··· Extrait du document ···

N° 182

SÉNAT

SESSION ORDINAIRE DE 2005-2006

Annexe au procès-verbal de la séance du 31 janvier 2006

PROPOSITION DE LOI

visant à permettre la diversité sociale et l' égalité des chances dans la composition des classes préparatoires aux grandes écoles et autres établissements sélectionnant leur entrée ,

PRÉSENTÉE

Par MM. Yannick BODIN, Jean-Pierre BEL, Serge LAGAUCHE, René-Pierre SIGNÉ, Jean-Marc TODESCHINI, Marcel VIDAL, Mme Jacqueline ALQUIER, M. Jean BESSON, Mmes Nicole BRICQ, Claire-Lise CAMPION, MM. Jean-Louis CARRÈRE, Roland COURTEAU, Jean-Pierre DEMERLIAT, Claude DOMEIZEL, Michel DREYFUS-SCHMIDT, Mme Josette DURRIEU, MM. Jean-Claude FRÉCON, Charles GAUTIER, Mme Bariza KHIARI, MM. André LEJEUNE, Louis LE PENSEC, Mme Raymonde LE TEXIER, MM. Claude LISE, François MARC, Roger MADEC, Louis MERMAZ, Jean-Pierre MICHEL, Jean-Marc PASTOR, Jean-Claude PEYRONNET, Bernard PIRAS, Mme Gisèle PRINTZ, M. Thierry REPENTIN, Mmes Michèle SAN VICENTE, Patricia SCHILLINGER, M. Jacques SIFFRE, Mme Catherine TASCA, MM. Pierre-Yvon TRÉMEL, André VANTOMME et les membres du groupe socialiste et apparentés,

Sénateurs.

··· Matériel d'étude ···

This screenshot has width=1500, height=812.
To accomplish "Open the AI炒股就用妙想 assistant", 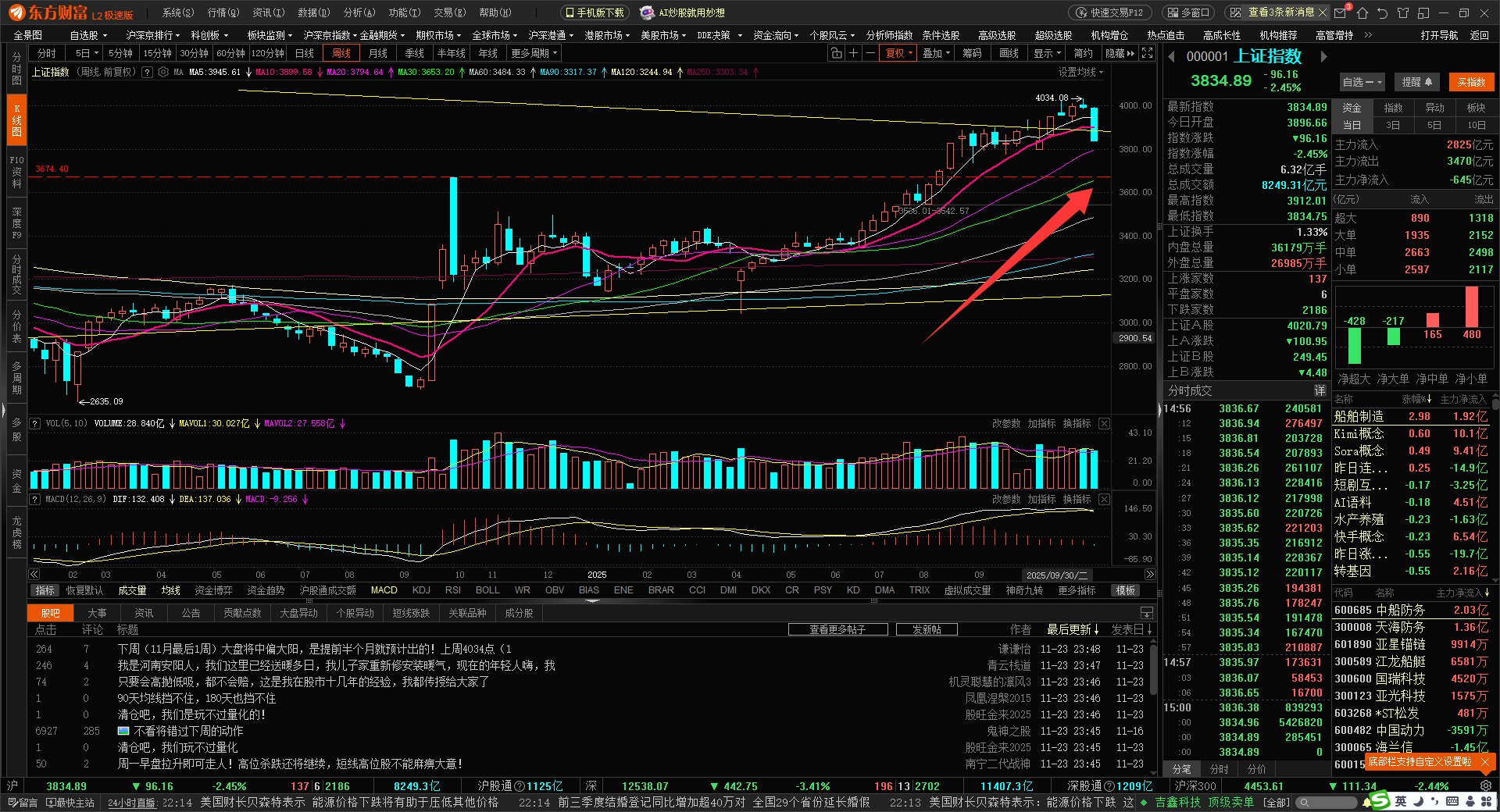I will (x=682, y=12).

···
··· Matériel d'étude ···

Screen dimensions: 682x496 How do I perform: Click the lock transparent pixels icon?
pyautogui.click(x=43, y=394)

···

● **Consigne**
Veuillez relever, dans la proposition de loi, tous les signataires dont le prénom est Jean-Pierre. Seule la proposition de loi sert de source.

● **Réponse**
Jean-Pierre BEL, Jean-Pierre DEMERLIAT, Jean-Pierre MICHEL